--- Exercise brief ---
The required result is the exact run of lines beginning at the one containing "This screenshot has width=592, height=450." and ending at the last line of the entries.

--------------------------------------------------

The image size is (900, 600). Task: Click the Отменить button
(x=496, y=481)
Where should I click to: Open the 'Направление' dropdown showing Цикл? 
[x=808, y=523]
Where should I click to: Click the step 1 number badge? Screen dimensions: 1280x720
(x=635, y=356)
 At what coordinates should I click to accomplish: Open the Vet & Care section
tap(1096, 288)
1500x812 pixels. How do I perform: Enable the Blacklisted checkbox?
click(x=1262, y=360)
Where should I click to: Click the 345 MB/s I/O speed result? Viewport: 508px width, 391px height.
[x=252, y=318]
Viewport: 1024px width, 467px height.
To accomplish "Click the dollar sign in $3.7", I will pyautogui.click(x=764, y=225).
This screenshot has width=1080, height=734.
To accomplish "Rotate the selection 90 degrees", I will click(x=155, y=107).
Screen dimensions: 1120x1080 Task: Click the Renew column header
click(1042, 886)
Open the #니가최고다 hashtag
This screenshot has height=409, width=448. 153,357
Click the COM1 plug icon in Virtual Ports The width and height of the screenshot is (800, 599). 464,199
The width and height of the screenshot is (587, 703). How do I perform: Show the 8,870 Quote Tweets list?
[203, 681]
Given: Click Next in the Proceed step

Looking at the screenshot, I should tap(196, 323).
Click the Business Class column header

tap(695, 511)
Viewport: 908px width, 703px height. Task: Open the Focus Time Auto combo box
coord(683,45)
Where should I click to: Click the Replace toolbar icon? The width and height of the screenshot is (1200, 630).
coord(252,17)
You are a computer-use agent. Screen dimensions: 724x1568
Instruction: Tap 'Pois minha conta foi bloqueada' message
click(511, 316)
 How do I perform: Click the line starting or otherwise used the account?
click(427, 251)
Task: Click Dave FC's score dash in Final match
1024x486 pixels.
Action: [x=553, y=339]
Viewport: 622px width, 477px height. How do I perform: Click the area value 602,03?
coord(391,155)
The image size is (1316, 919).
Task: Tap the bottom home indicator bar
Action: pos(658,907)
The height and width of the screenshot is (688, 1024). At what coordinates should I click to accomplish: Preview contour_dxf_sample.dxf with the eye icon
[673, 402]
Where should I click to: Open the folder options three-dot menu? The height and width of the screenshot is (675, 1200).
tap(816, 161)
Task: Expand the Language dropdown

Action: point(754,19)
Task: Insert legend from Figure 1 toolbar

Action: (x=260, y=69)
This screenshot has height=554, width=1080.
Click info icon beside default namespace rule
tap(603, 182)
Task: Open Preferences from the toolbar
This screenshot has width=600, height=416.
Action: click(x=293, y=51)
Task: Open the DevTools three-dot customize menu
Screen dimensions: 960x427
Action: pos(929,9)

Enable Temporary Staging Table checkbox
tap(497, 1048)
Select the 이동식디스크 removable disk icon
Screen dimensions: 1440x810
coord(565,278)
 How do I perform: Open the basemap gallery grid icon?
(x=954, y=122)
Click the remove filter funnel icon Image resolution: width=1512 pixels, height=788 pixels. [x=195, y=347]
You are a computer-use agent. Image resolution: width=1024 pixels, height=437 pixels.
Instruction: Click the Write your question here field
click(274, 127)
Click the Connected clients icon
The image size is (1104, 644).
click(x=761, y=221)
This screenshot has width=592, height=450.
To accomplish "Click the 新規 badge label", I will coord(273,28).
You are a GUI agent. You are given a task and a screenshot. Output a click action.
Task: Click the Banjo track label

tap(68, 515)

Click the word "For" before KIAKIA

--------------------------------------------------

--- Result for this exercise ---
This screenshot has width=592, height=450.
To accomplish "Click the 新規 badge label", I will coord(273,28).
You are a GUI agent. You are given a task and a screenshot. Output a click action.
Task: Click the Banjo track label

tap(68, 515)

Click the word "For" before KIAKIA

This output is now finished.